▶ DATA RECORDS
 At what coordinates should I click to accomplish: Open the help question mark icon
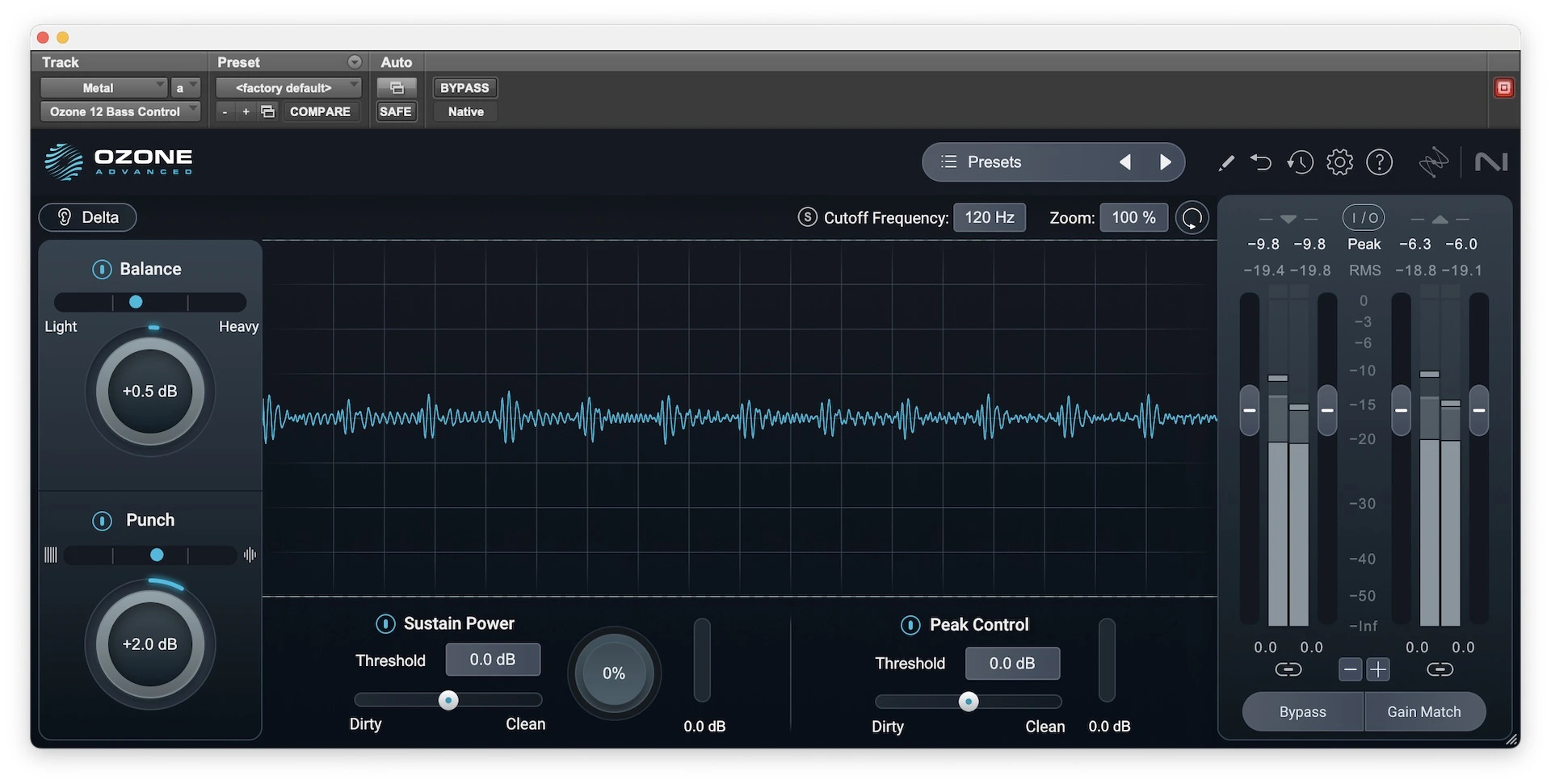click(1379, 162)
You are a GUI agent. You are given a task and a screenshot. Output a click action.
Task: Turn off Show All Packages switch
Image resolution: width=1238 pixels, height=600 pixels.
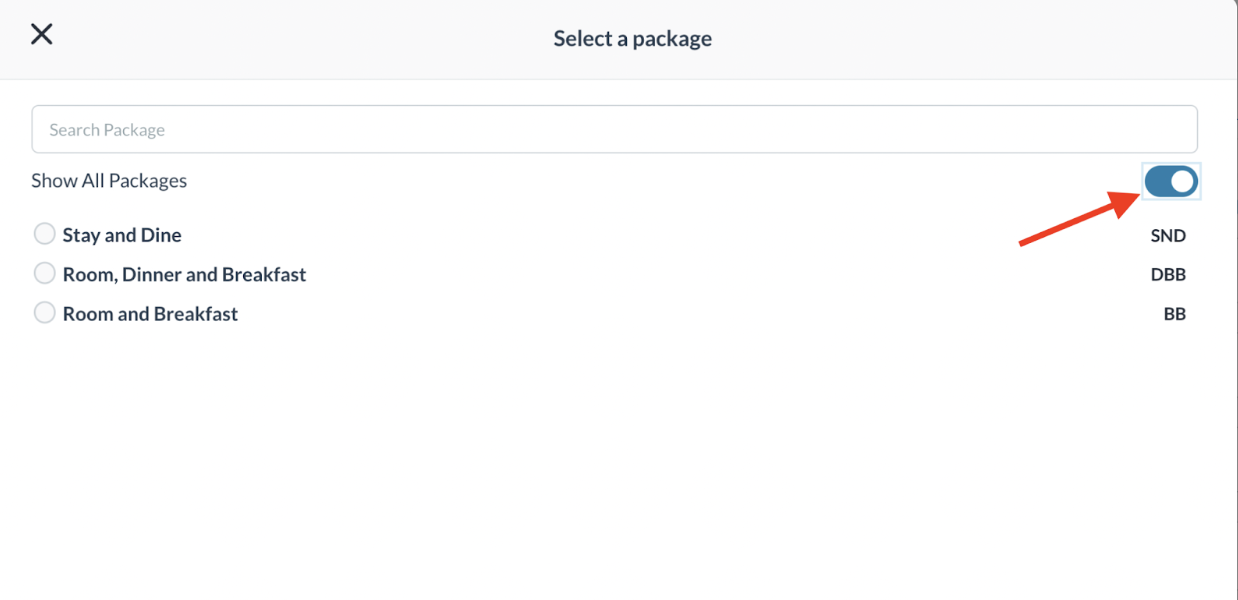pyautogui.click(x=1171, y=181)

▶ TO BE DONE
Render the records as a Markdown table with the columns Row and Text, starting at the line with "You are a GUI" and running through the end of the records, with each line numbered and blank lines skipped. Leave the pictures out.

▶ WRITTEN ANSWER
| Row | Text |
|---|---|
| 1 | You are a GUI agent. You are given a task and a screenshot. Output a click action. |
| 2 | Task: Turn off Show All Packages switch |
| 3 | Image resolution: width=1238 pixels, height=600 pixels. |
| 4 | pyautogui.click(x=1171, y=181) |